Process Hacker is a powerful task manager similar to Process Explorer, but with many added features. It can scan for strings and regular expressions in memory, inject or unload a DLL, load a driver, create or start a service, and so on. You can download Process Hacker from https://processhacker.sourceforge.io/.

The Sleuth Kit (TSK) is a C library and set of command-line tools for forensic analysis that can be used to find alternate data streams and files hidden by rootkits. TSK does not rely on the Windows API to process NTFS and FAT filesystems. You can run TSK on Linux or using Cygwin in Windows. You can download TSK for free from http://www.sleuthkit.org/.

Deep Freeze from Faronics is a useful tool to use when performing malware analysis on physical hardware. It provides a VMware snapshotting capability for real hardware. You can run your malware, analyze it, and then just reboot. All the damage done by the malware will be undone, and your system will be back to a clean state. Deep Freeze is available for purchase from http://www.faronics.com/.

The Burp Suite is typically used for testing web applications. It can be configured to allow malware analysts to trap specific server requests and responses in order to manipulate what is being delivered to a system. When Burp is set up as a man-in-the-middle, you can modify HTTP or HTTPS requests by changing the headers, data, and parameters sent by the malware to a remote server in order to force the server to give you additional information. You can download the Burp Suite from http://portswigger.net/burp/.

The Hex-Rays Decompiler is a powerful, but expensive, plug-in for IDA Pro that attempts to convert assembly code into human-readable, C-like pseudocode text.
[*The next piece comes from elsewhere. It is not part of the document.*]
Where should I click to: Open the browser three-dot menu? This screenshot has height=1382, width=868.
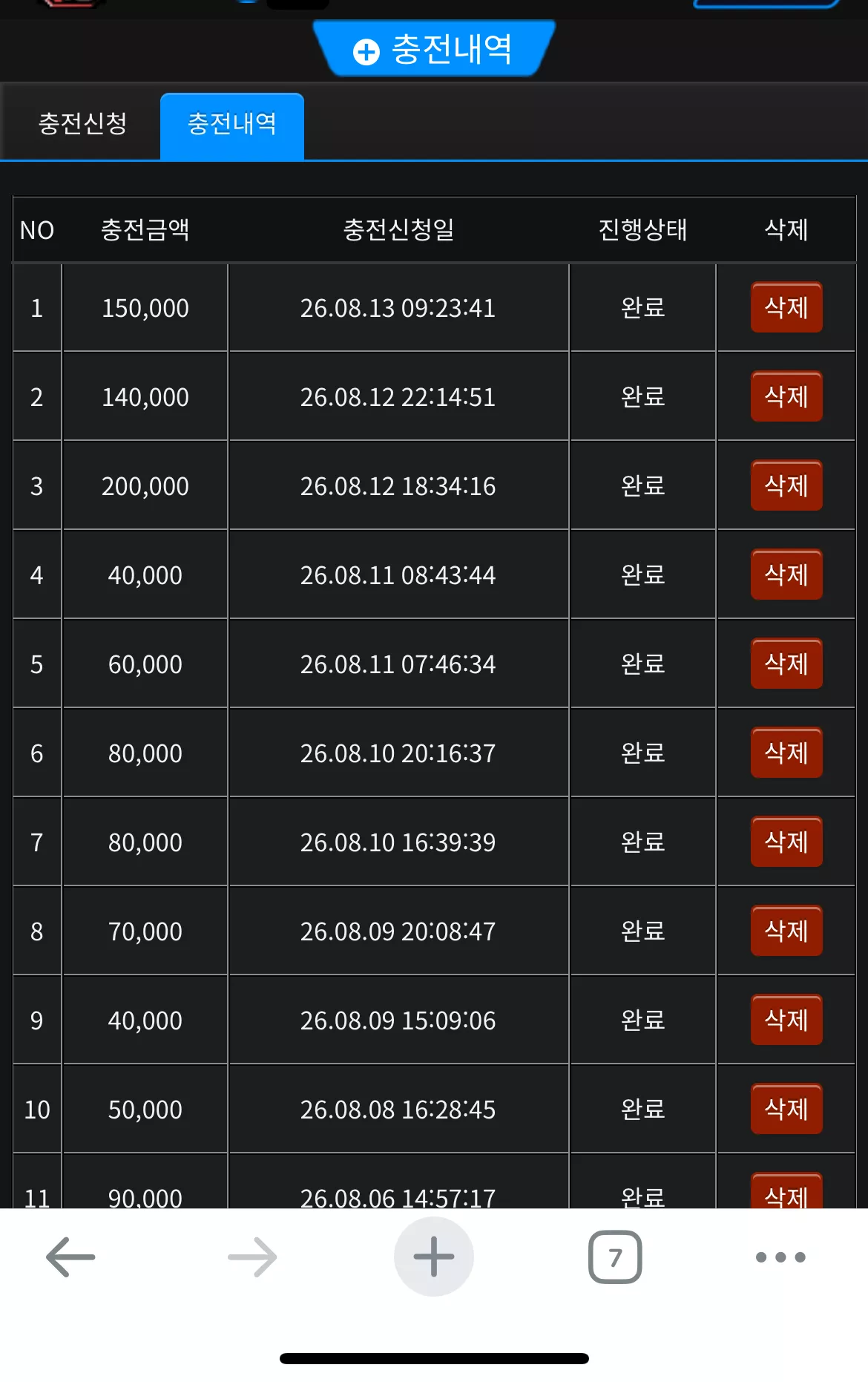click(x=780, y=1257)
This tool installs an F5 “cheat button.” When you are looking at disassembly in IDA Pro, press F5 to have the plug-in open a new window with the C code. Figure B-2 shows what the pseudocode looks like for a code snippet from a piece of malware.
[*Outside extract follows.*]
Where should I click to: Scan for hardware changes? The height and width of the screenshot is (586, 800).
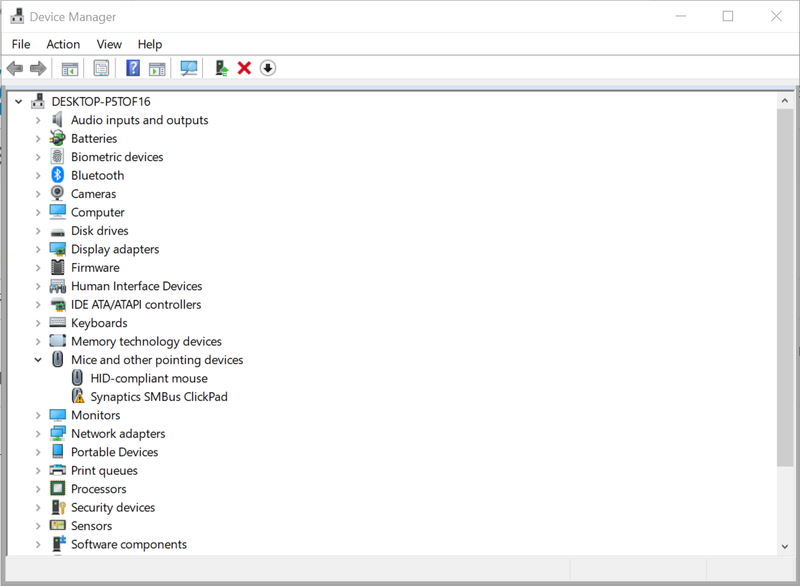click(190, 68)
Capture BAT is a dynamic analysis tool used to monitor malware as it is running. Capture BAT will monitor the filesystem, registry, and process activity. You can use exclusion lists (including many preset ones) to remove the noise in order to focus on the malware you are analyzing. While Capture BAT doesn’t have an extensive GUI like Process Monitor, it’s open source, so you can modify it. You can download Capture BAT for free from http://www.honeynet.org/.
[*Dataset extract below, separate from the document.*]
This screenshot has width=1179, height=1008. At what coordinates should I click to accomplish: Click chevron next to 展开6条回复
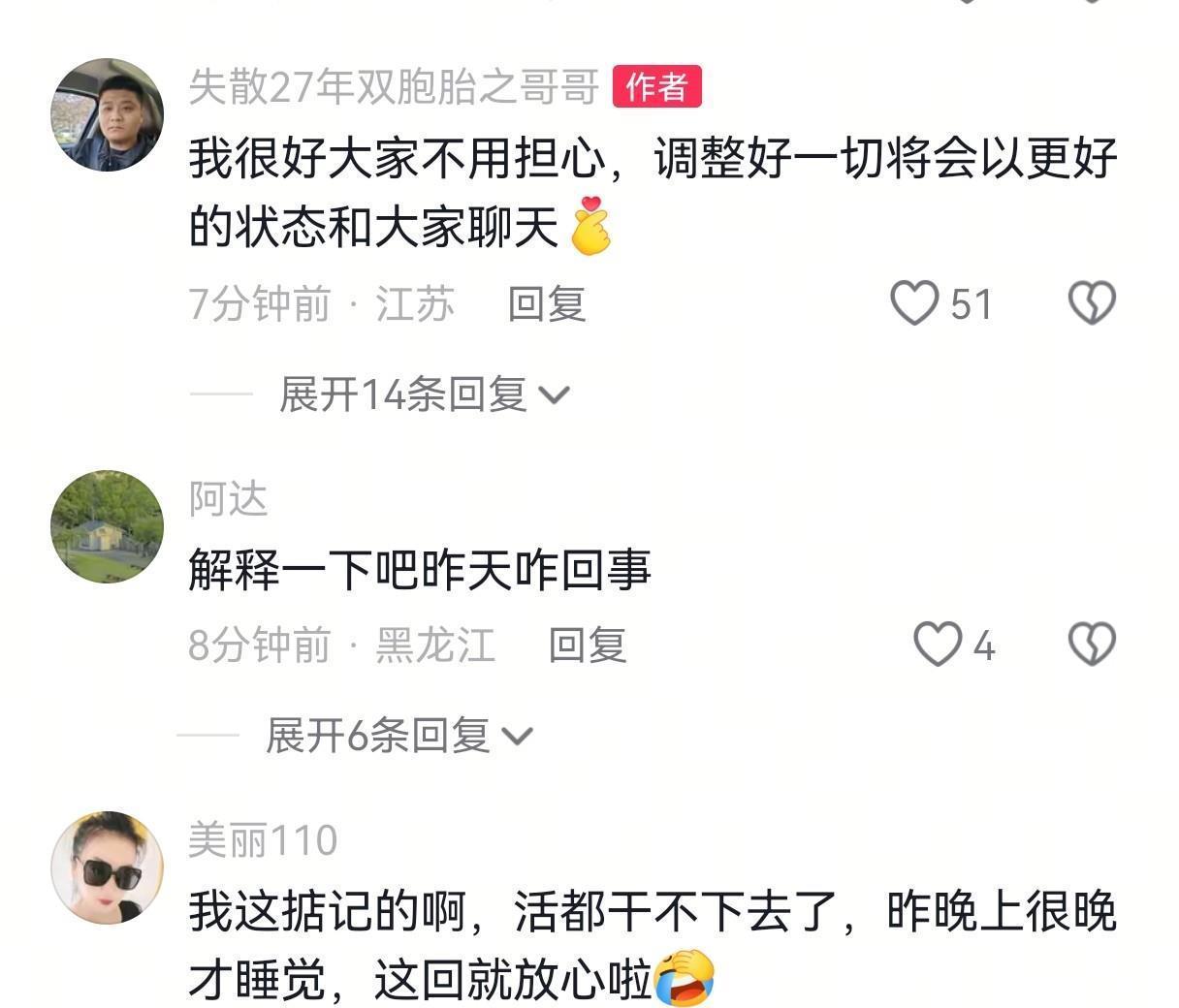pos(517,737)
WinDbg is the most popular all-around debugger, distributed freely by Microsoft. You can use it to debug user-mode, kernel-mode, x86, and x64 malware. WinDbg lacks OllyDbg’s robust GUI, providing a command-line interface instead. In Chapter 10, we focus on the kernel-mode usage of WinDbg. Many malware analysts choose to use OllyDbg for user-mode debugging and WinDbg for kernel debugging.

Tor is a freely available onion routing network, allowing you to browse anonymously over the Internet. We recommend using Tor whenever conducting research during analysis, such as checking IP addresses, performing Internet searches, accessing domains, or looking for any information you might not want exposed. We don’t generally recommend letting malware connect over a network, but if you do, you should use a technology like Tor. After you install Tor, and before you start browsing, visit a site like http://whatismyipaddress.com/ to confirm that the IP returned by the website is not your IP address. Tor can be downloaded for free from https://www.torproject.org/.

Snort is the most popular open source network intrusion detection system (IDS). We discuss writing network-based signatures for Snort in Chapter 14. Snort can be run actively or offline against packet captures. If you write network signatures for malware, using Snort to test them is a good place to start. You can download Snort from http://www.snort.org/.

OfficeMalScanner is a free command-line tool for finding malicious code in Microsoft Office documents. It locates shellcode, embedded PE files, and OLE streams in Excel, Word, and PowerPoint documents, and can decompress the newer format of Microsoft Office documents. We recommend running OfficeMalScanner with the scan and brute options on pre–Office 2007 documents and with the inflate option on post–Office 2007 documents.